U.S. Allows Hungary Temporary Exemption on Russian Energy

9 November 2025

The United States has granted Hungary a one-year exemption from sanctions linked to Russian oil and gas purchases, following Prime Minister Viktor Orbán’s meeting with U.S. President Donald Trump in Washington in early November. According to U.S. and Hungarian statements, the exemption applies mainly to pipeline deliveries via Druzhba and TurkStream — infrastructure that supplies a large share of Hungary’s crude oil and gas.

Orbán publicly framed the decision as an agreement that Washington will not penalise Hungary for continuing to import Russian energy. The U.S. side described the move more cautiously as a one-year exemption, not an unlimited waiver. Media reports indicate that as part of the negotiations Hungary committed to purchasing additional U.S. liquefied natural gas and exploring greater cooperation on nuclear fuel supply.
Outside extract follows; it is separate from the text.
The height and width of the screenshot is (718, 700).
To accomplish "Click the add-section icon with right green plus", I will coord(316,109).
Energy security is a critical factor in Budapest’s position. Hungary remains heavily dependent on Russia for pipeline crude and gas. Orbán argued after the meeting that geography and infrastructure leave Hungary with few short-term alternatives, a claim echoed by Trump, who said that Hungary lacks access to seaports and faces logistical limits on switching suppliers quickly.
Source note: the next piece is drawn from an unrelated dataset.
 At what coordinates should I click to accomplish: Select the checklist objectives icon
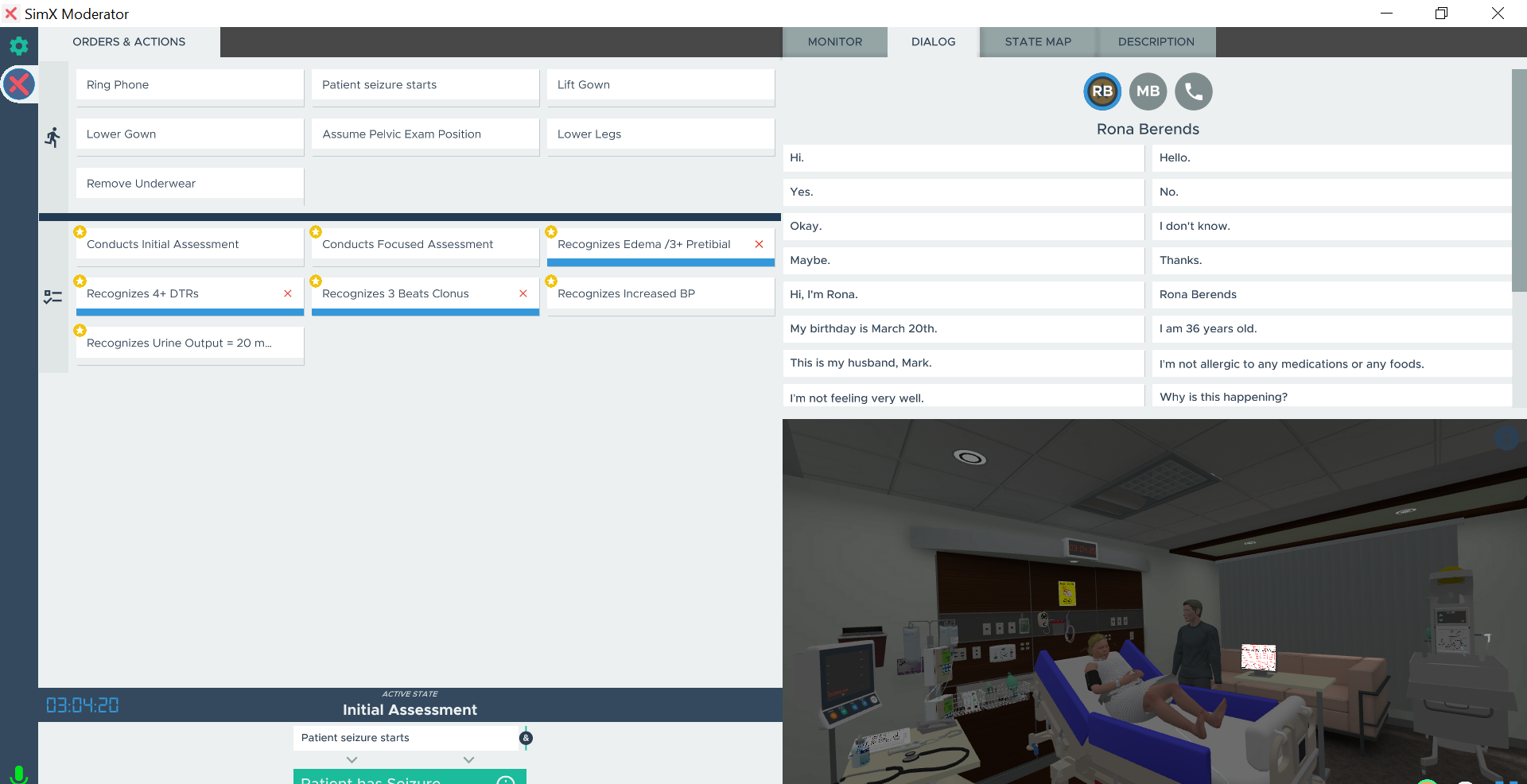(52, 297)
The exemption places Hungary at the centre of a wider debate about how far Western governments can enforce sanctions on Russian energy revenue without destabilising countries that have high dependence on pipeline imports. Several EU members in Central and Eastern Europe, including Slovakia, are still tied to Russian gas flows and have resisted plans for a fast phase-out of Russian energy. In Slovakia’s case, political leaders have warned that an abrupt removal of pipeline supplies would threaten energy stability, pushing Brussels to consider transitional arrangements.

Outside the EU, the scale of Russian energy purchases by large emerging economies adds further complexity. India has become a major buyer of Russian crude since 2022, with refiners increasing orders when discounted cargoes are available. Analysis of shipping and trade data shows that Russian barrels continue to flow to India in volumes significant enough to soften the impact of Western sanctions. Some refiners briefly paused orders this year to assess exposure to new U.S. measures, but overall imports have remained high.

China remains the largest single buyer of Russian fossil fuels, taking deliveries both by sea and through pipeline networks. According to independent trade monitoring groups, China’s continued purchases represent a substantial portion of Russia’s export revenue and are a principal reason why sanctions have not fully constrained Moscow’s energy earnings.

Turkey also plays a role by importing discounted Russian crude and refined products, further illustrating how regional energy demand continues to sustain Russian export flows despite Western efforts to curtail them.

For investors, particularly those active in Central European real estate or corporate sectors, the Hungarian exemption temporarily reduces the risk of a sudden price shock or supply disruption driven by sanctions enforcement. However, the arrangement is explicitly time-limited. It does not eliminate longer-term transition risk associated with reliance on Russian energy, nor the possibility that investors could face renewed uncertainty when the exemption expires.

Diplomatically, the carve-out highlights the tension between geopolitical sanctions objectives and immediate energy-security needs. It offers a precedent that other countries could cite when seeking similar concessions and underscores how energy infrastructure — rather than policy ambition — may ultimately determine the pace of Europe’s decoupling from Russian supply.